AI concepts for developers

The point of this guide is for the casual developer to get a cursory understanding of artificial intelligence concepts necessary to begin making applications that use various frameworks, libraries, or source code. Having straddled both the software engineering and academic research oriented sides of AI development, I understand how nuanced both approaches can be, especially when the mobile constraints of memory and performance are added to the mix.

Figure 1. Illustration of a neural network

The following are concepts should help you understand tutorials or documentation about SDKs and APIs related to AI a little better, without requiring any additional background reading.

The difference between AI, Deep Learning, and Machine Learning

A whole article can be written about the nuances between these concepts.

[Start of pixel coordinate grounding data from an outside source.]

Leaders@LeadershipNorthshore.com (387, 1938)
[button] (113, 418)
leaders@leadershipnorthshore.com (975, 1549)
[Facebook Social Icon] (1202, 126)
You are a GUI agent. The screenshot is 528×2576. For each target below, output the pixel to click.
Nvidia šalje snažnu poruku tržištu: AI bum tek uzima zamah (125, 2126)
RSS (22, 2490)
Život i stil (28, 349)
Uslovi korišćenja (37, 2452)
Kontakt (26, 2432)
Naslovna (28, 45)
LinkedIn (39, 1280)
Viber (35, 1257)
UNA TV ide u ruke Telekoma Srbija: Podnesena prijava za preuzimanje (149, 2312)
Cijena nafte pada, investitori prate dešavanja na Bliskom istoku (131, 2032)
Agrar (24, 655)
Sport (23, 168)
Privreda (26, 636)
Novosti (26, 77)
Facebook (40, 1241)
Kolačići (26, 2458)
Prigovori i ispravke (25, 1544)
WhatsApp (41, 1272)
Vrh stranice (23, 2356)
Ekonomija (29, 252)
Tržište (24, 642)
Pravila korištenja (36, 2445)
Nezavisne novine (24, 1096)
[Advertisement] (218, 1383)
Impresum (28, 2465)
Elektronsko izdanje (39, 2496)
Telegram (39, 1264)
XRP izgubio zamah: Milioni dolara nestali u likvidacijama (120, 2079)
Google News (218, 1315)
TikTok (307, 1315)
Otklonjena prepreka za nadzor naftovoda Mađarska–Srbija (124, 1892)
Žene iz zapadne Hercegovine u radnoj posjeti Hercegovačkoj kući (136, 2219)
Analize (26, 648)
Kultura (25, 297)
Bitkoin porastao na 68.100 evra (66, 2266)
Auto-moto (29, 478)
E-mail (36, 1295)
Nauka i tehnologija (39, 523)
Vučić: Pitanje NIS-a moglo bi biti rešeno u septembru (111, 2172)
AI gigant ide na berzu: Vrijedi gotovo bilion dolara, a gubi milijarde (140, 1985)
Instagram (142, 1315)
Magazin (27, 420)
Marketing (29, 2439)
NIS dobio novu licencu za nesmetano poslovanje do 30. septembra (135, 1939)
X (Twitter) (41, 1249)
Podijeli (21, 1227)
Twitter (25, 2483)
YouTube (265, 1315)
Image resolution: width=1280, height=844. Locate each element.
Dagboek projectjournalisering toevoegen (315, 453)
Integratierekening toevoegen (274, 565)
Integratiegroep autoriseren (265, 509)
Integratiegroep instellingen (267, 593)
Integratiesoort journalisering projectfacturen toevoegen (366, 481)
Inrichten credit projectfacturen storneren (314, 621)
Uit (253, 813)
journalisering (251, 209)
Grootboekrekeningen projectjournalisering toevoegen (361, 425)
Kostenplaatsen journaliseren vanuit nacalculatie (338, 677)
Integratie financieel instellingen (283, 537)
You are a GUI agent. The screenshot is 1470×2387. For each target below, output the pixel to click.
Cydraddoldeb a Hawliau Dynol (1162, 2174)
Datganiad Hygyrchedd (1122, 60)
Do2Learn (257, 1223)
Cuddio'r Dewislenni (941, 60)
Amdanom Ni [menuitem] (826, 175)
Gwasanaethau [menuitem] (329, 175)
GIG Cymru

However, put simply, AI is a general term used to describe human-like problem solving done by computers, whereas Deep Learning and Machine Learning refer to specific implementations used to perform AI. Specifically, Machine Learning typically uses fewer unique features to build a statistical understanding of what it sees, whereas Deep Learning uses many features.

For example, Figure 2 shows how group A and group B can be separated by leaf length and height (over 2 dimensions, x and y) via a margin, and an unknown plant can be classified as being in group A or B by where it falls on either side of this margin.

Deep Learning, on the other hand, needs a lot of unique features, and more closely resembles the way a human brain learns and understands. For example, Figure 1 shows how the many features found in a photograph are input in A, along many different layers in B, until it is output as E.

Machine Learning can be used as a general term covering more specific Deep Learning algorithms, but is increasingly used to describe more traditional methods like SVM, kNN, and other low dimensional learning methods.

Figure 2. Illustration of Support Vector Machines (SVM) margin

What are features

In Machine Learning, features are the many measured attributes of a thing being learned e.g., the leaf colour and size of a plant seen as the x and y axis of points in Figure 2, or the many input features seen as A in Figure 1. There could be many features or just a few, but as features increase, prediction with Machine Learning becomes more difficult. One way Deep Learning addresses this limitation is through Convolutional Neural Networks, where something like an image is layered into its various edges, colours, and other graphical perturbations. As a CNN observes and tracks these many different perturbations it learns the differences and similarities between images with the same names. This is distinctly different to a Machine Learning algorithm like Support Vector Machine seen in Figure 2, where smaller feature sets are statistically grouped into clusters separated by margin D. In Figure 2, the vectors touching hyperplane D are the support vectors defining the margin that classifies points on either side of it as group A or B.

Difference between Class and Label

Let’s say you have a list of plant data with different stem lengths, leaf colours, and heights. Each plant will have a name associated with it, which is typically referred to as its label, or class name. Now let’s say you measure a plant in the wild, and you want to predict what it is, you can plug in the stem length, leaf colour, and height of it to get a class name back as a prediction. This is known as classification. However, what if none of the plants in the list have labels, and you want to see if your mystery plant is similar to a cluster of unlabelled mystery plants in your data set? In this case, you will get an numbered cluster id back as a label, but it is not a class because there is no classification taking place. The difference between class and label is not always enforced but this is a nuanced difference worth understanding as we tackle the next concept.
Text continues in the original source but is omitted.